There is no 'rape culture.' Period.


"Judge, I looked at both the women and told them they were lying, that they knew they had not been raped and they just laughed at me. ..."

Dr. Marvin Lynch, relating discussion with Scottsboro Boys false accusers

The Big Lie

There is a kind of  untruth that is so colossal, that is told on such a grand scale, and is so flat-out audacious, that it is widely accepted as fact by a lot of people precisely because they "would not believe that others could have the impudence to distort the truth so infamously." 

So said Adolf Hitler, referencing what he called "the big lie" in Mein Kampf, vol. I, ch. X (James Murphy translation).

Hitler should know.

The late Senator Daniel Patrick Moynihan once said, "Everyone is entitled to his own opinion, but not to his own facts." Here is the fact: there is no "rape culture."  It is a purposefully offensive, gender-divisive, and monstrous lie repeated with zombie-like repetition by members of what can aptly be called the sexual grievance industry.

Ours is far less a "rape culture" than it is a "burglary culture" or a "robbery culture."

There is a reason that the term "rape culture" means nothing to the vast majority of Americans and that the term is scarcely ever uttered outside the rarefied halls of Women's Studies classes, or the cubicles of  angry feminist bloggers: it holds reality up to a fun house mirror.  That's right. The notion that sexual violence against women is normalized, rationalized, and excused, principally by men, is not just ludicrous on its face, it is diametrically opposed to any reasonable person's version of reality. 

This lie is promulgated by persons financially dependent on the counterfeit perception that rape is a massive, unresolved problem that only they can solve.  Their financial dependence on this awful bogeyman taints their every pronouncement with an odious patina of untrustworthiness.

Rape occurs more often than any of us would like.  But men, as a class, do not accept, rationalize, or excuse it.  It is men who are most outraged by it. 

Read that again. Men, as a class, loathe and detest rape more than women do.

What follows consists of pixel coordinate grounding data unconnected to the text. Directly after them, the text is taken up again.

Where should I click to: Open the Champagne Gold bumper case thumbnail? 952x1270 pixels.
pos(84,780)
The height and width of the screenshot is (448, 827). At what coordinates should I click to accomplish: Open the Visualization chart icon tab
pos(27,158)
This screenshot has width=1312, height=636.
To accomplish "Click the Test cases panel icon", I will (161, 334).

Those of us who closely follow the false rape phenomenon find unmistakable patterns of gendered reactions to rape claims. Based on a fair review of the reported cases, it is reasonable to assert that men, as befitting their status since the beginning of time as women’s protectors, typically express greater outrage over rape claims than do women. Rape of women often elicits a visceral reaction of outrage in men exceeding the actual harm inflicted by the crime.

A History of Overreaction

One need not look to the hanging trees of the old South to know that  rape accusers who tell even far-fetched rape lies are nearly universally believed while men and boys accused of rape are nearly universally vilified.  "The trials of black men accused of raping white women were all too often mere 'legal lynchings.' . . . .  Between 1930 and the early 1970s, the Southern states executed 405 black men convicted of rape." B. Holden-Smith, The Martinsville Seven: Race, Rape, and Capital Punishment, Journal of Criminal Law and Criminology, June 22, 1996.  While it is impossible to say what percentage of the convictions that led to these executions were based on actual guilt, it is fair to assert that it was nearly impossible for black men to get a fair trial for the alleged rape of a white woman in the old South.

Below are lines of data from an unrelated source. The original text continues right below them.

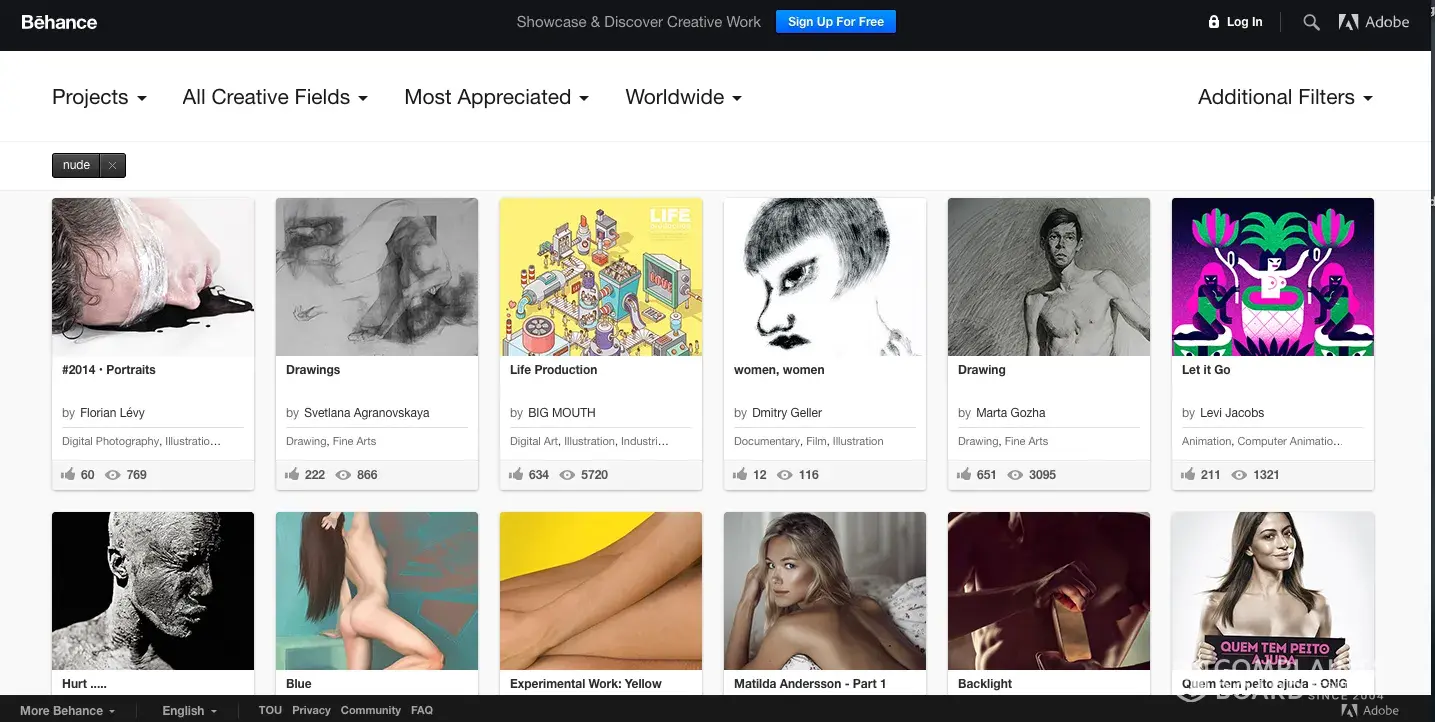Click thumbs-up icon on Life Production
1435x722 pixels.
pyautogui.click(x=516, y=474)
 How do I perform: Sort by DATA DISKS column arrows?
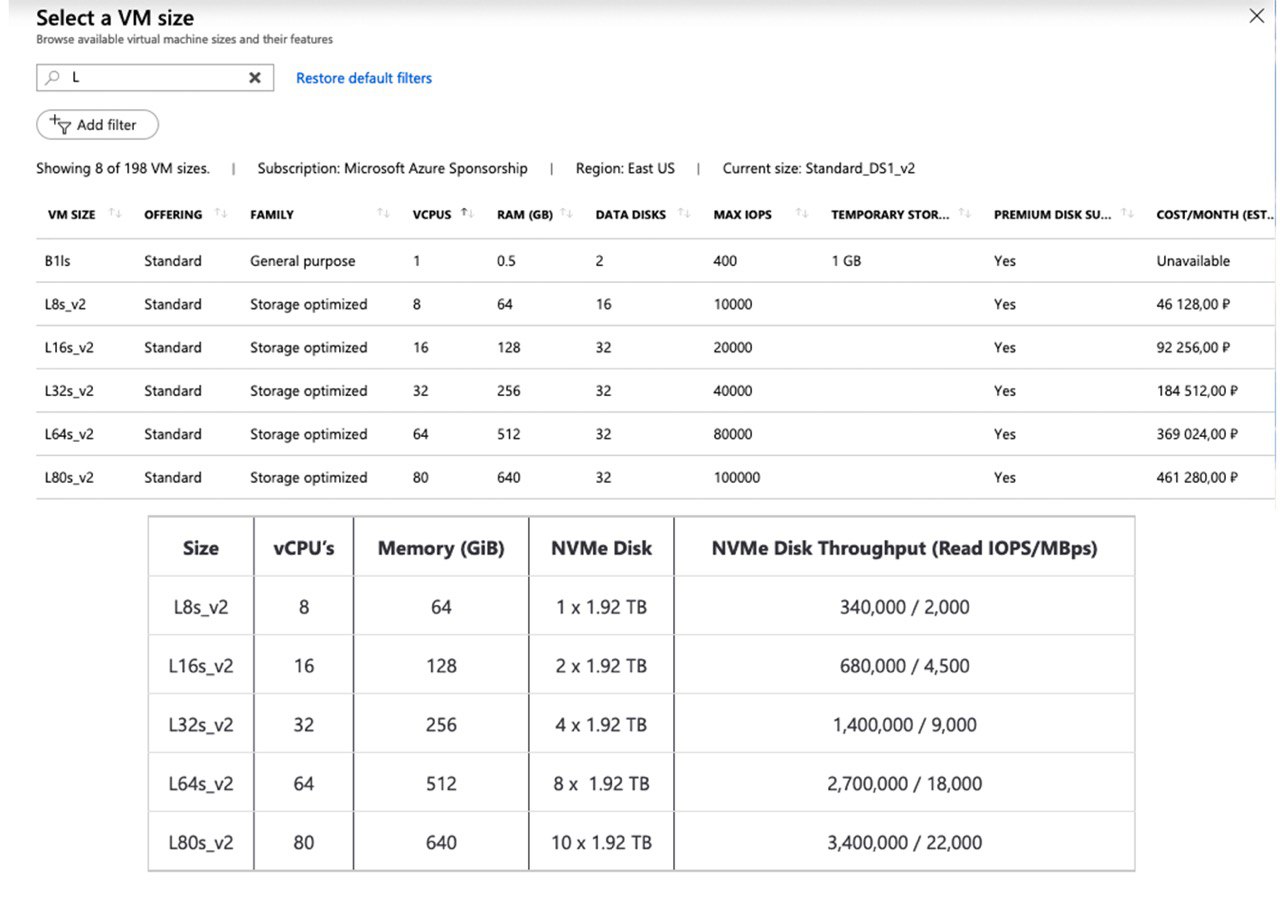pyautogui.click(x=684, y=214)
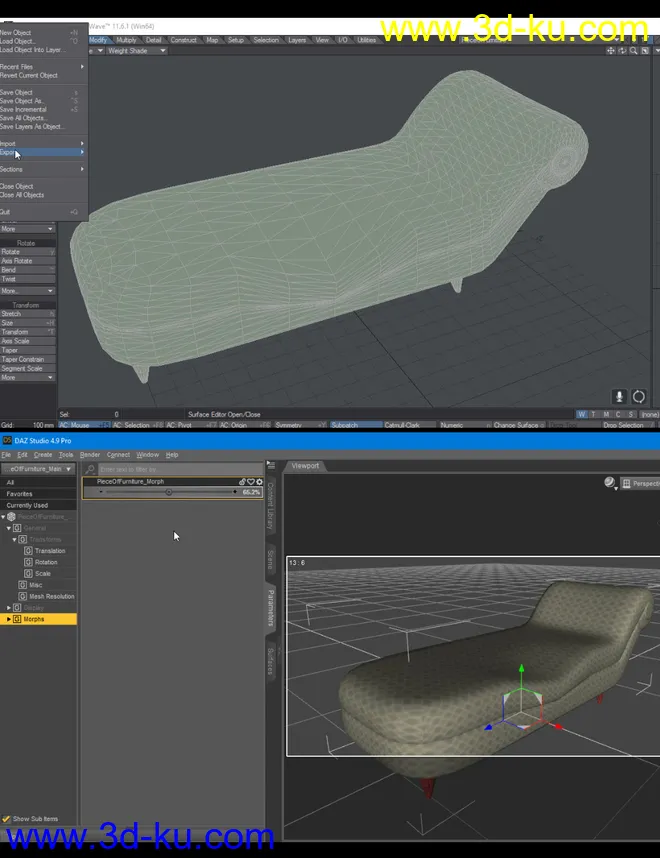Toggle the Show Sub Items checkbox
660x858 pixels.
[x=6, y=819]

America has a long and shameful history of rape hysteria, predating the feminist revolution. President Theodore Roosevelt's December 3, 1906 State of the Union address spent an inordinate amount of time discussing a problem peculiar to black men: lynchings for allegedly committing rape that too often took the lives of innocent men.  He also warned: "'The mob which lynches a negro charged with rape will in a little while lynch a white man suspected of crime.'" In that speech, Roosevelt declared without equivocation (and without explanation) that rape is a crime "even worse than murder" that deserves the death penalty.

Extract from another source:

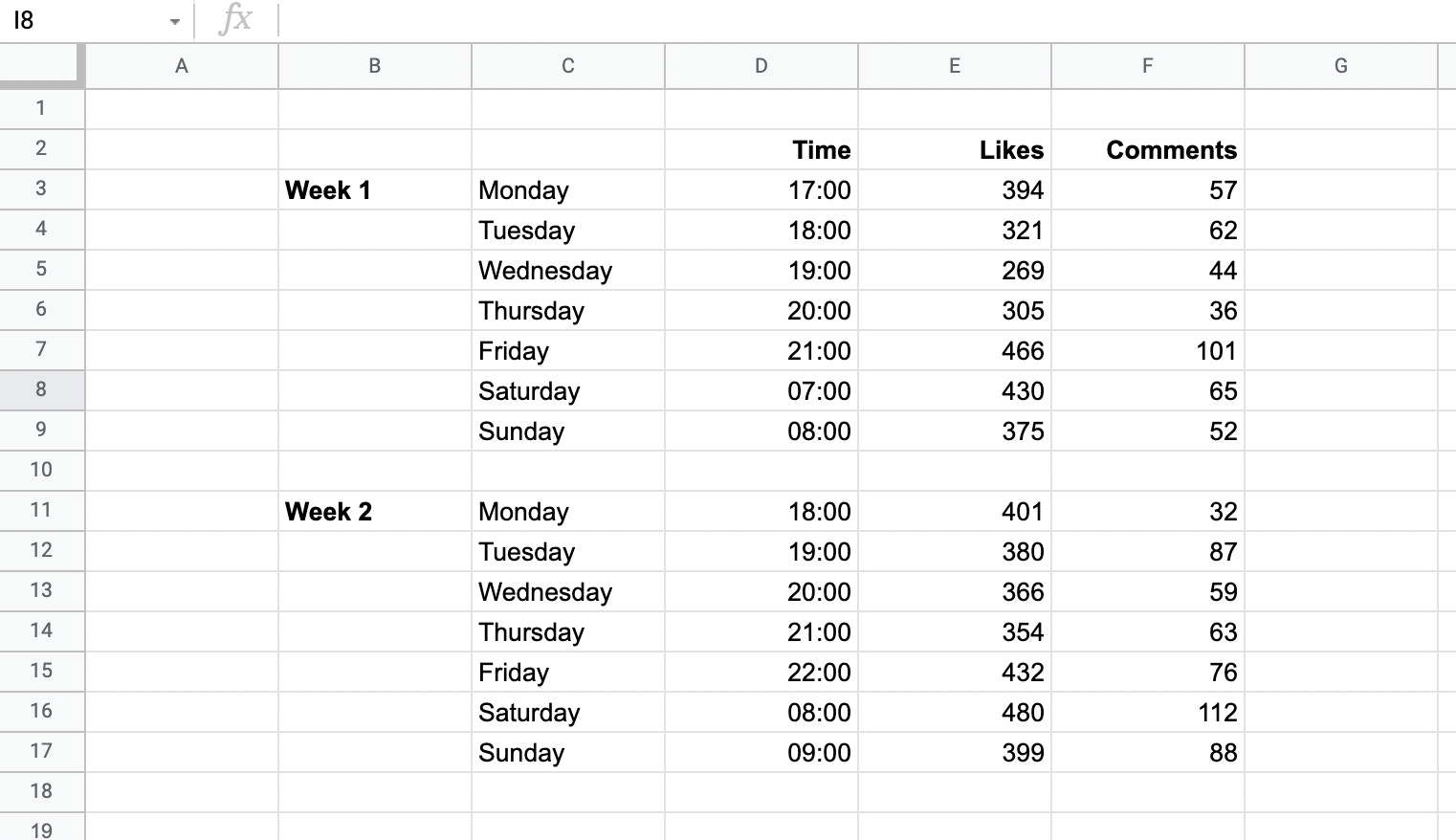Image resolution: width=1456 pixels, height=840 pixels.
Task: Click the cell with 466 likes
Action: point(955,351)
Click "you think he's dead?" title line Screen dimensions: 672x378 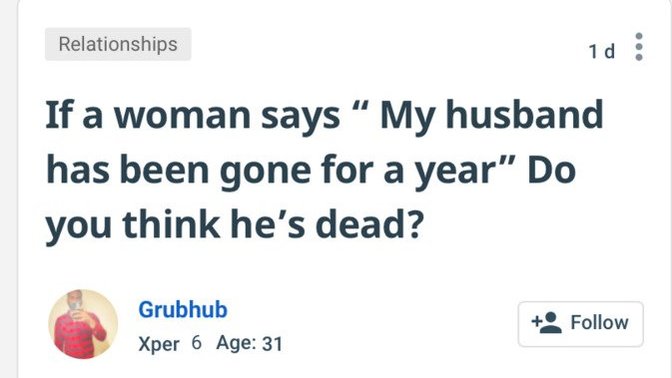click(234, 225)
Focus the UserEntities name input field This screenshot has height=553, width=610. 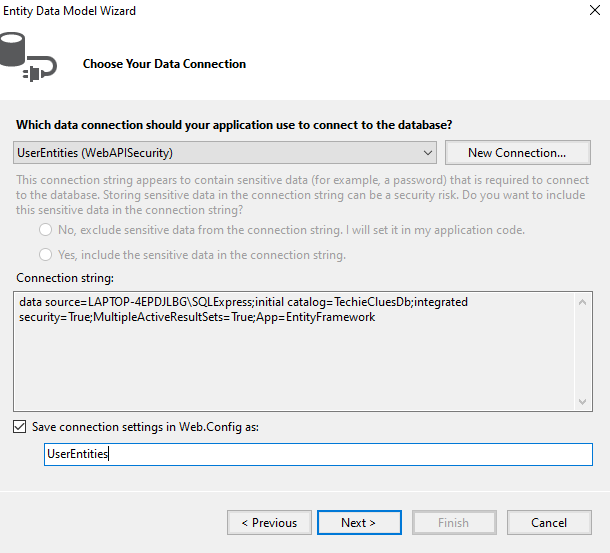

That might strike modern readers as astonishing, but during the oral argument of the Kennedy v. Louisiana, 2008 U.S. LEXIS 5262 (June 25, 2008), Justice Ginsburg offered an explanation. Ginsburg noted that the historical imposition of the death penalty in rape cases stems from a tradition "when a woman was regarded as as good as dead once she was raped; and the crime was thought to be an offense against her husband or her father as much as it was to her." Treating rape as akin to murder, and thus warranting the death penalty, did "no kindness to women" she noted.

The "legal" executions of men for rape, and the illegal lynchings for rape that President Theodore Roosevelt decried, were carried out almost exclusively by men. Against men. Indeed, as we relate on this site, the killings, the beatings, and virtually all the other physical atrocities perpetrated against men falsely accused of rape are carried out by men.

John White

Last week, New York Governor David Patterson commuted the sentence of John White, a 50-something black father, who was serving a two-to-four year sentence for manslaughter in the shooting death of 17-year-old Daniel Cicciaro, who was white. Never heard of it? If you lived in New York you probably have. The tragic shooting stemmed from a false rape claim.

At his trial, Mr. White testified that late in the evening of August 9, 2006, his 19-year-old son, Aaron, woke him up to tell him that he had just come from a party where a young woman wrongly accused him of threatening to rape her on a MySpace posting. Aaron told his father that a group of angry white youths were headed to their house to beat him up because they wrongly believed the young woman. Mr. White and his son walked to the end of their driveway to confront the youths, and in the heated confrontation that followed, young Mr. Cicciaro was killed. Mr. White claimed his gun accidentally discharged.

The girl later recanted the rape claim.

Mr. Cicciaro's mother, Joanne Cicciaro, said her son was trying to protect the girl. "The thing is, that night, Daniel believed Aaron threatened to rape a girl that was like his little sister."

One boy is dead, and a father was imprisoned after a racially charged trial that divided a city. But the girl, apparently, escaped unscathed.

The scope of the tragedy is Shakespearean. But young Mr. Cicciaro's reaction underscores the rage men typically feel over rape claims.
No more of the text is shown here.